Amantea, 24 ottobre 2009 – Striscioni, cartelli, bandiere e diverse migliaia di persone. Ad Amantea, sul Tirreno cosentino, nemmeno la pioggia, caduta in abbandanza nelle prime ore del mattino, ha fermato la manifestazione promossa dal comitato Natale de Grazia assieme ad organizzazioni sindacali ed ambientaliste per chiedere interventi urgenti al Governo contro l’emergenza ambientale in Calabria, a cominciare dalla cosiddetta nave dei veleni, il relitto trovato al largo di Cetraro che, secondo le dichiarazioni di un pentito di ‘ndrangheta, Francesco Fonti, conterrebbe dei fusti con scorie radioattive.

Al corteo hanno partecipato numerosi esponenti politici e tanti amministratori. C’erano il presidente della Regione Calabria, Agazio Loiero, e l’assessore regionale all’ambiente Silvio Greco, a cui si deve il ritrovamento del relitto; il leader di Italia dei valori, Antonio Di Pietro, Franca Laratta, Nicodemo Oliverio ed altri parlamentari del Pd, Roberto Occhiuto ed altri esponenti dell’Udc, delegazioni dei Verdi, del Prc e di Sinistra e libert’, del Pdci.

Assenti, come annunciato, esponenti del Pdl, che considerazione la manifestazione come una sorta di iniziativa contro il Governo. “Niente di tutto questo – replicano i promotori – non si tratta di una passerella politica, ma di una manifestazione per chiedere la massima attenzione da parte del Governo centrale”.

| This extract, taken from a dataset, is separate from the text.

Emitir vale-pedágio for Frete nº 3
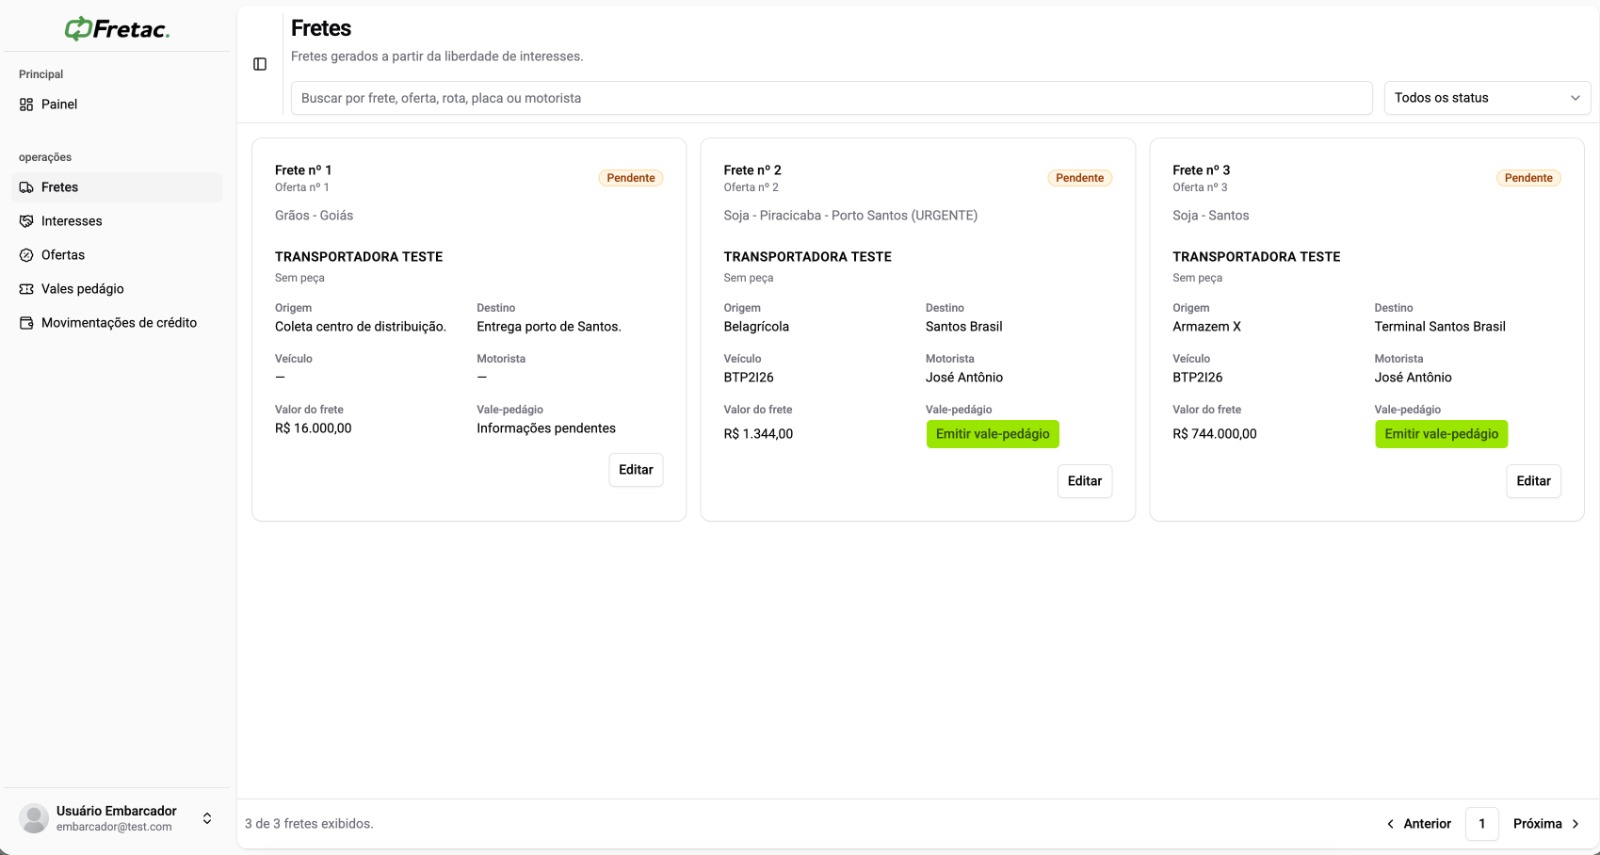This screenshot has height=855, width=1600. [1441, 434]
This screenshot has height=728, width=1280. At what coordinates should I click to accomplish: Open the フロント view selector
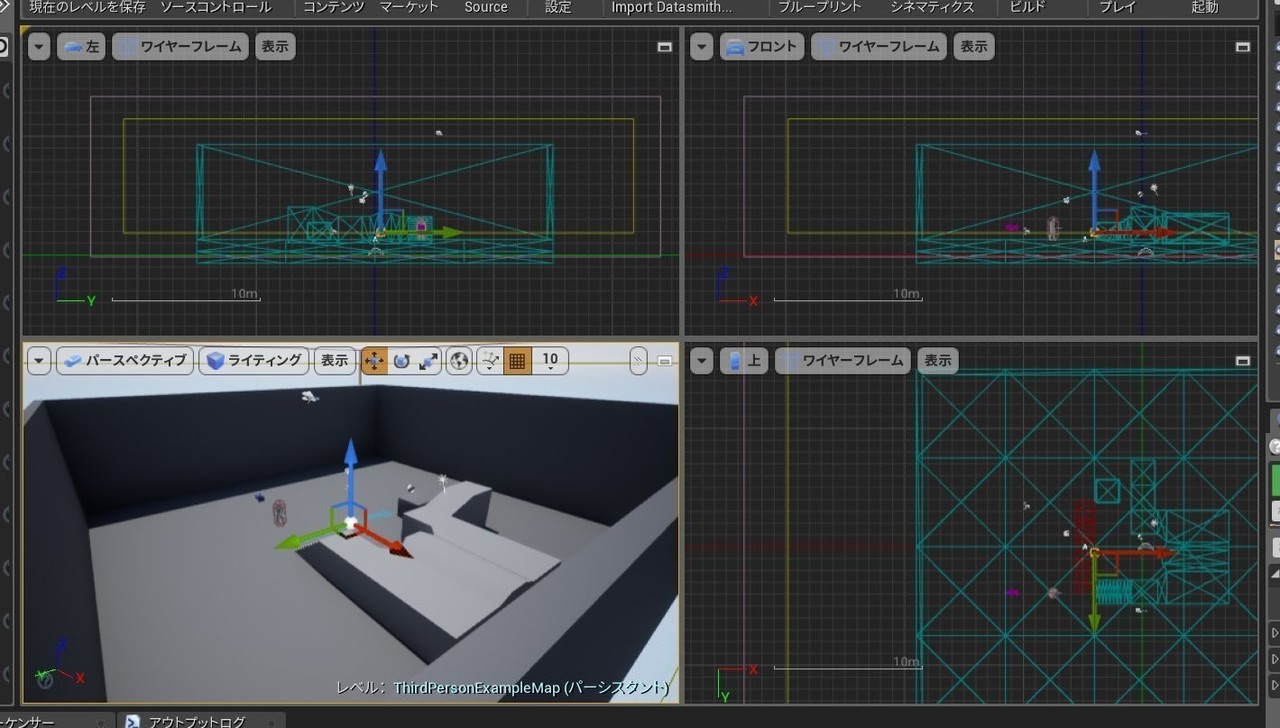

“Questo momento di oggi – dice Agazio Loiero – è importante perché dimostra che qui in Calabria c’è a coscienza di quanto questo territorio sia stato bistrattato. Assistiamo qui ad un’insurrezione popolare pacifica anche perché siamo in presenza di un’emergenza inedita”.

“Questo tipo di emergenza – ha aggiunto Loiero – è capitato alla Calabria, così come poteva capitare alla Costa Azzurra. Pesa in questa circostanza specifica la presenza della criminalità che ha favorito tutto questo. In ogni caso – conclude – c’è questa grande consapevolezza ed è anche questo un invito perentorio al Governo perché se ne occupi al livello giusto”.